For this reason, to achieve high performance levels during exercises that rely on the glycolytic pathway (whether endurance or strength exercises), it is advisable to start exercise with glycogen stores significantly full and to continuously supply carbohydrates during exertion.
Conclusions
A low-carb diet is a type of diet where carbohydrate intake is reduced to less than 130g per day. Short-term studies have shown that such diets decrease fasting blood glucose levels and plasma glucose after 24 hours. However, no significant differences have been observed compared to high-carb diets in the long term. Additionally, these diets involve a high intake of fats, which can lead to defects in insulin signaling, insulin resistance, and decreased glucose transport. Thus, we conclude that a low-carb diet may not be the most suitable for athletic performance.
References
- [1] Bilsborough SA, Crowe TC. Low-carbohydrate diets: what are the potential short- and long-term health implications? Asia Pac J Clin Nutr 2003; 12: 396–404.
- [2] Adam-Perrot A, Clifton P, Brouns F. Low-carbohydrate diets: nutritional and physiological aspects. Obes Rev. 2006 Feb;7(1):49-58.

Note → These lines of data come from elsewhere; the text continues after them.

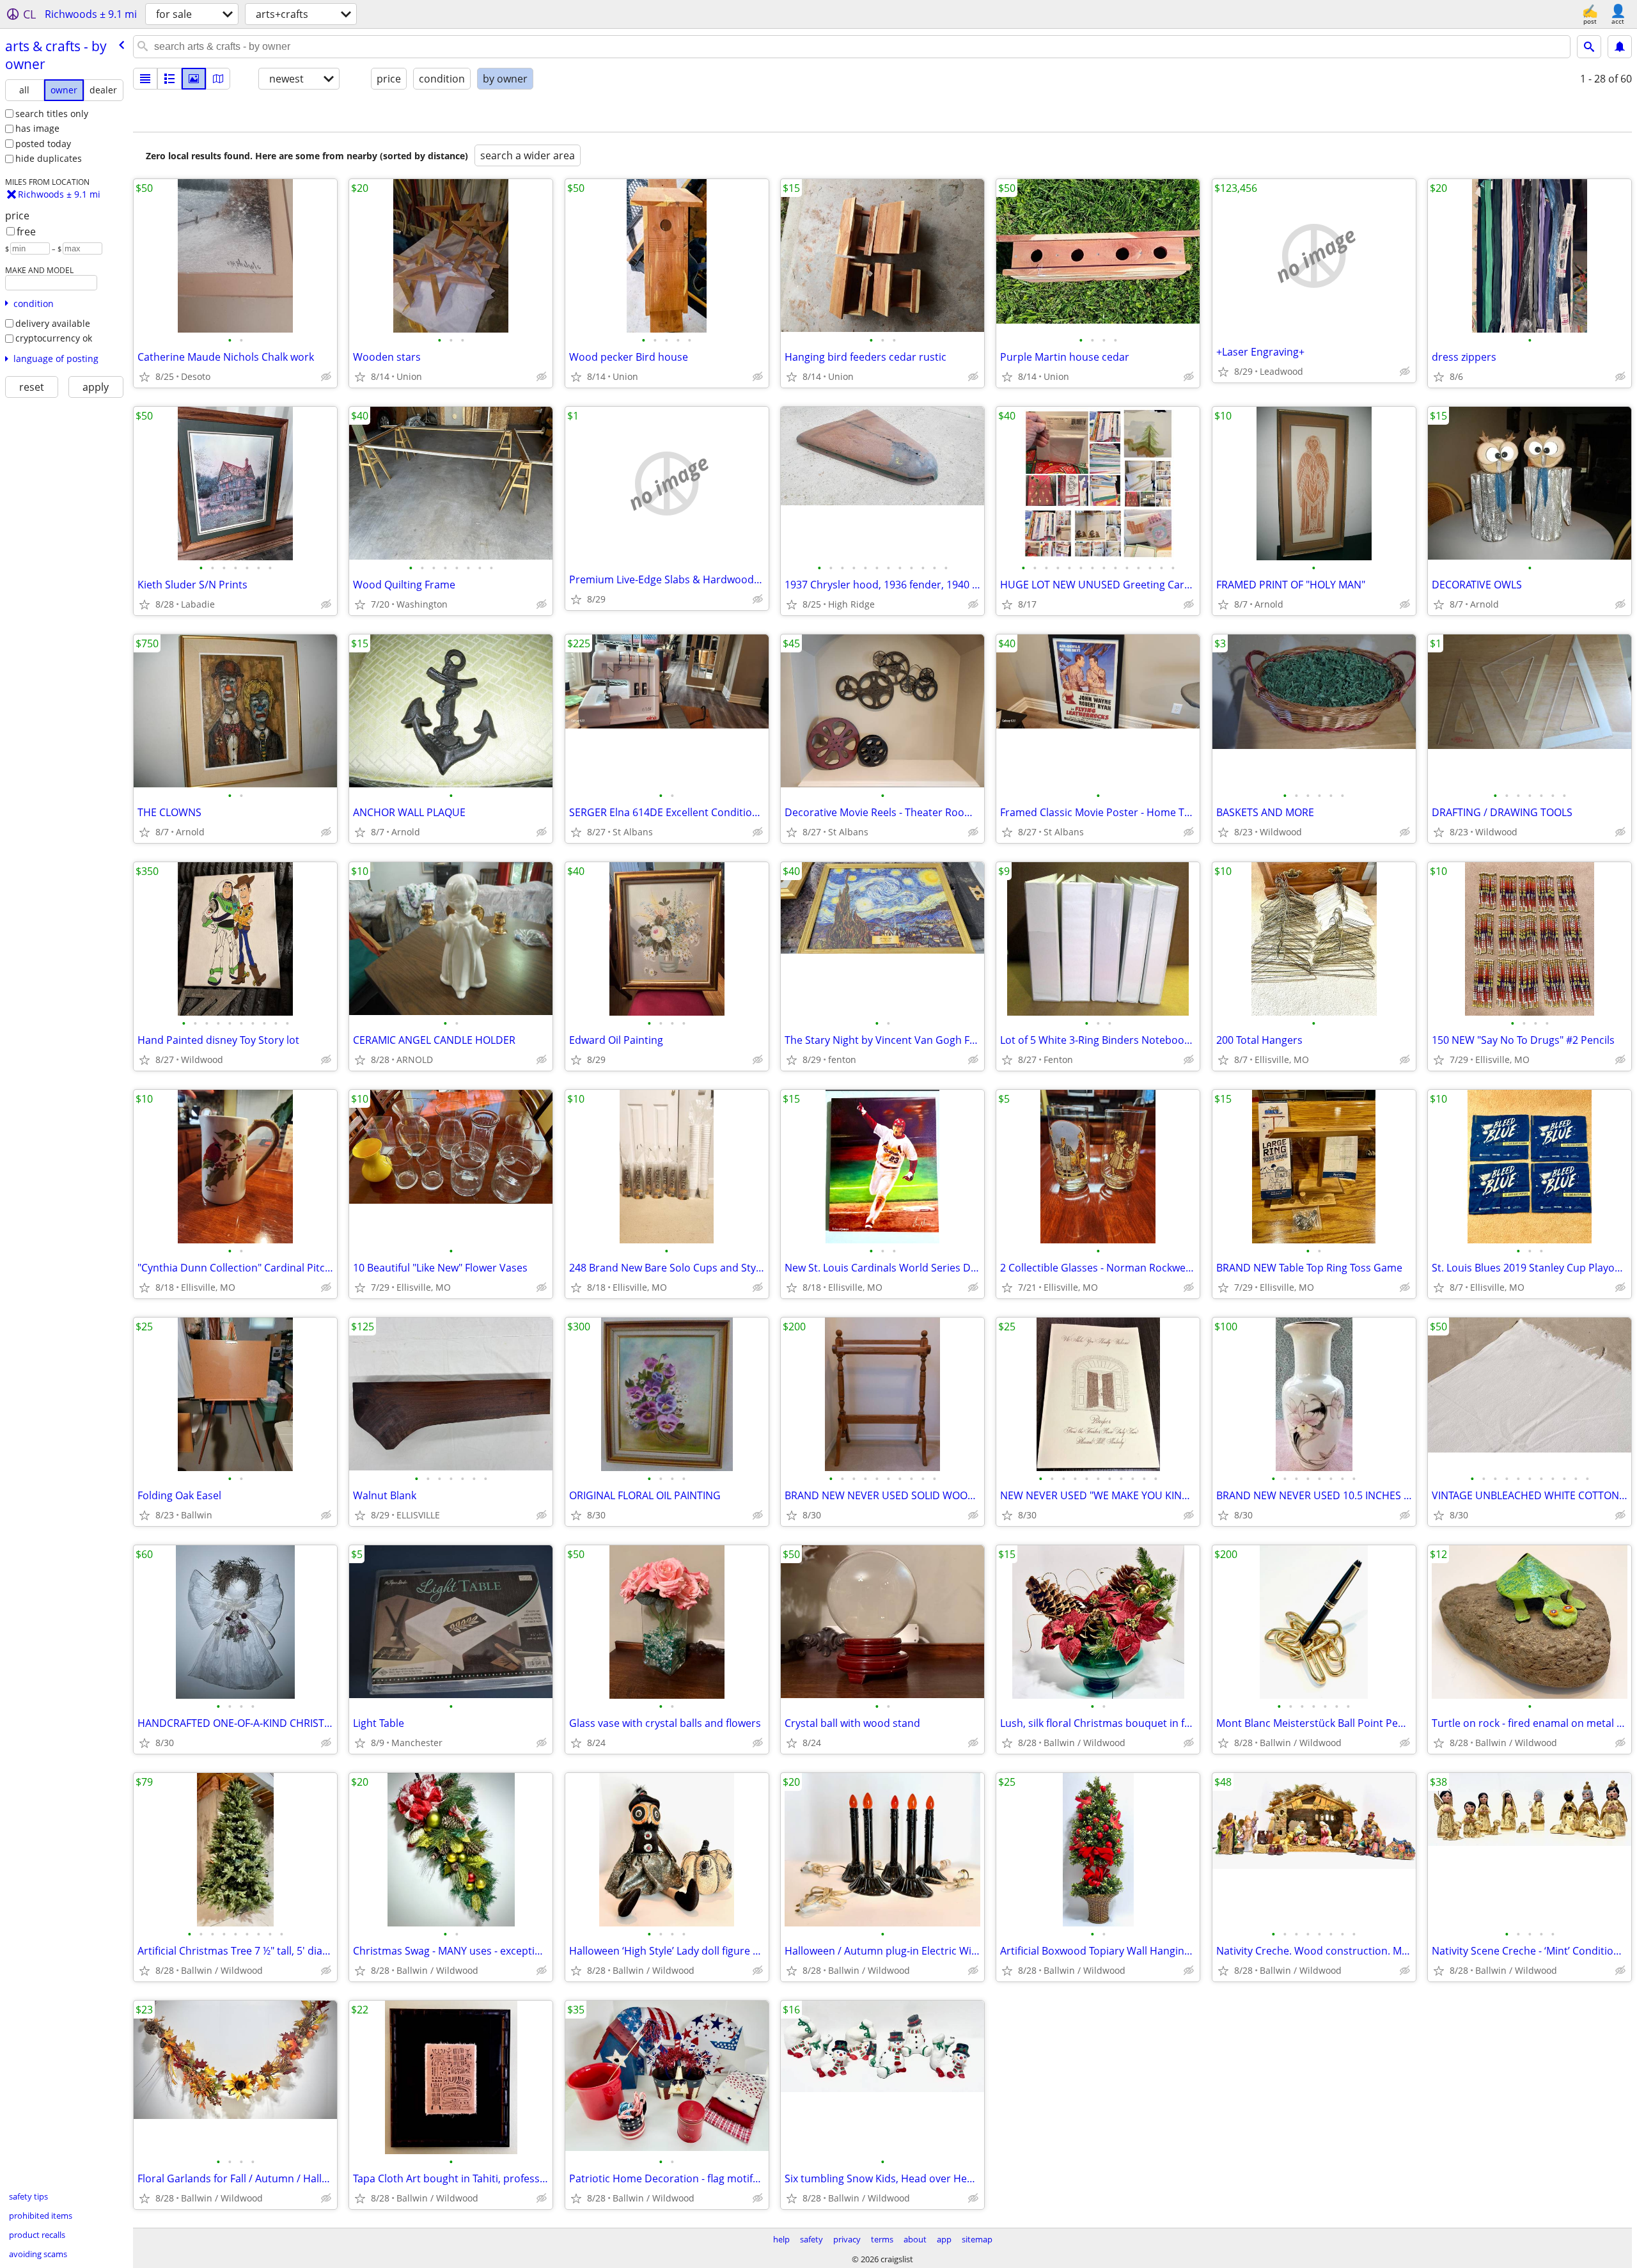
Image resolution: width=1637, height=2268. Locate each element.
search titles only (51, 113)
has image (37, 128)
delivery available (52, 323)
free (26, 231)
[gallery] (194, 79)
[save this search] (1620, 46)
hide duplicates (48, 158)
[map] (218, 79)
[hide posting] (326, 376)
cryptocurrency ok (53, 338)
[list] (145, 79)
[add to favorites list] (144, 376)
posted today (43, 144)
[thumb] (169, 79)
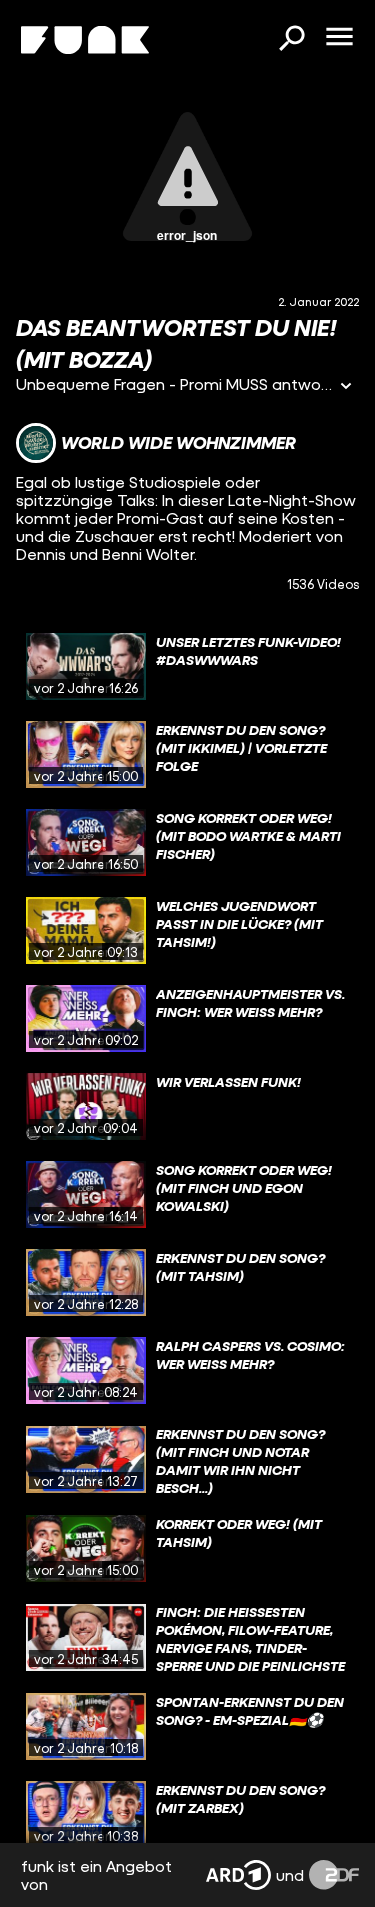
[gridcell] (187, 667)
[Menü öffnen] (339, 38)
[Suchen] (291, 40)
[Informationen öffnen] (346, 387)
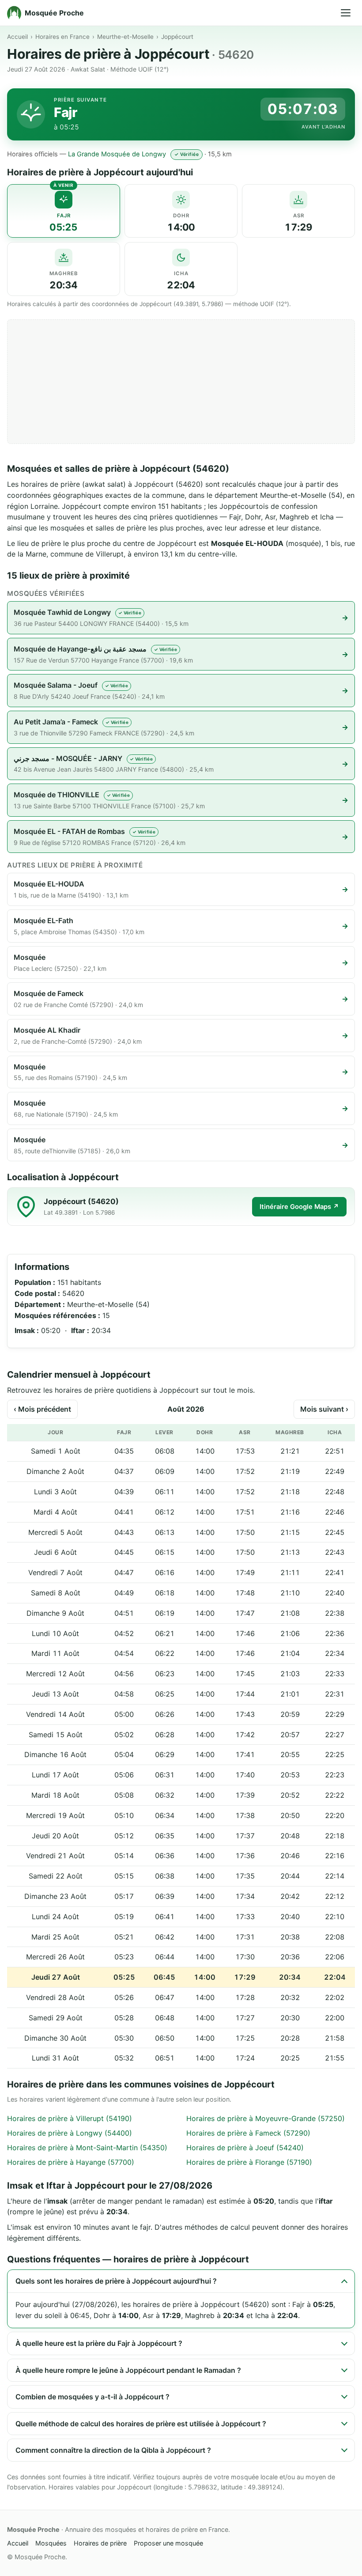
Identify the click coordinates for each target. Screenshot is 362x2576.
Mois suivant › (324, 1409)
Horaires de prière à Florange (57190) (249, 2162)
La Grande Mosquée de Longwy (117, 154)
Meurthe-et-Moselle (125, 36)
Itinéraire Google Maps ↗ (299, 1207)
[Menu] (345, 13)
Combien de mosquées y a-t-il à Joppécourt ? (92, 2396)
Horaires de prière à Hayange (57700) (70, 2162)
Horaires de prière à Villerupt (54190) (69, 2118)
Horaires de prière (100, 2543)
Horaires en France (62, 36)
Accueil (17, 36)
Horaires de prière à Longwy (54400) (69, 2133)
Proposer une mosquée (168, 2543)
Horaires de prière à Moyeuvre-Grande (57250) (265, 2118)
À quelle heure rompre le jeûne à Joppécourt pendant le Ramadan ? (128, 2370)
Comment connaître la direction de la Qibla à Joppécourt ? (113, 2450)
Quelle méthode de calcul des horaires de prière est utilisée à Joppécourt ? (140, 2423)
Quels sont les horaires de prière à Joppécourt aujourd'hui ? (116, 2281)
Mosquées (51, 2543)
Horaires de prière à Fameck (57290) (248, 2133)
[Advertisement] (181, 381)
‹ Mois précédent (42, 1409)
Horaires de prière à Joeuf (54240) (245, 2147)
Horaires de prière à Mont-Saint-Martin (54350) (87, 2147)
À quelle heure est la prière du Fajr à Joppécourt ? (98, 2343)
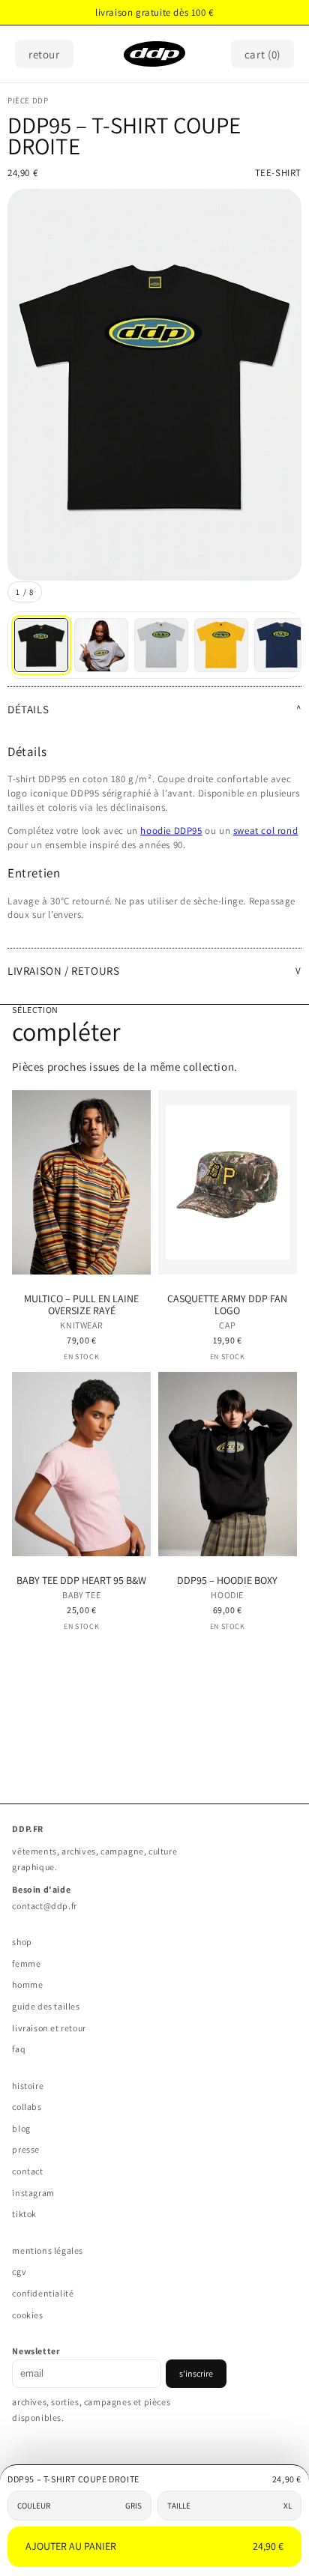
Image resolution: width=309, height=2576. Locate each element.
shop (22, 1941)
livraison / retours (63, 971)
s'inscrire (196, 2373)
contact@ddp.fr (44, 1905)
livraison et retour (49, 2028)
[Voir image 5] (281, 645)
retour (44, 54)
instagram (33, 2192)
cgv (19, 2271)
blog (21, 2128)
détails (28, 709)
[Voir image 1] (41, 645)
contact (27, 2171)
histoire (28, 2085)
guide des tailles (46, 2006)
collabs (26, 2106)
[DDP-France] (154, 53)
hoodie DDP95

- [3] Boden G, Sargrad K, Homko C, Mozzoli M, Stein TP. Effect of a low-carbohydrate diet on appetite, blood glucose levels, and insulin resistance in obese patients with type 2 diabetes. Ann Intern Med. 2005 Mar 15;142(6):403-11.
- [4] MS Wolever T, Mehling C. Long-term effect of varying the source or amount of dietary carbohydrate on postprandial plasma glucose, insulin, triacylglycerol, and free fatty acid concentrations in subjects with impaired glucose tolerance. The American Journal of Clinical Nutrition. 2003 Mar;77(3):612-621.
- [5] Thomas DT, Erdman KA, Burke LM. Position of the Academy of Nutrition and Dietetics, Dietitians of Canada, and the American College of Sports Medicine: Nutrition and Athletic Performance. J Acad Nutr Diet. 2016 Mar;116(3):501-528.
- [6] Noakes TD. Physiological models to understand exercise fatigue and the adaptations that predict or enhance athletic performance. Scand J Med Sci Sports. 2000 Jun;10(3):123-45.
- [7] Wroble KA, Trott MN, Schweitzer GG, Rahman RS, Kelly PV, Weiss EP. Low-carbohydrate, ketogenic diet impairs anaerobic exercise performance in exercise-trained women and men: a randomized-sequence crossover trial. J Sports Med Phys Fitness. 2019 Apr;59(4):600-607.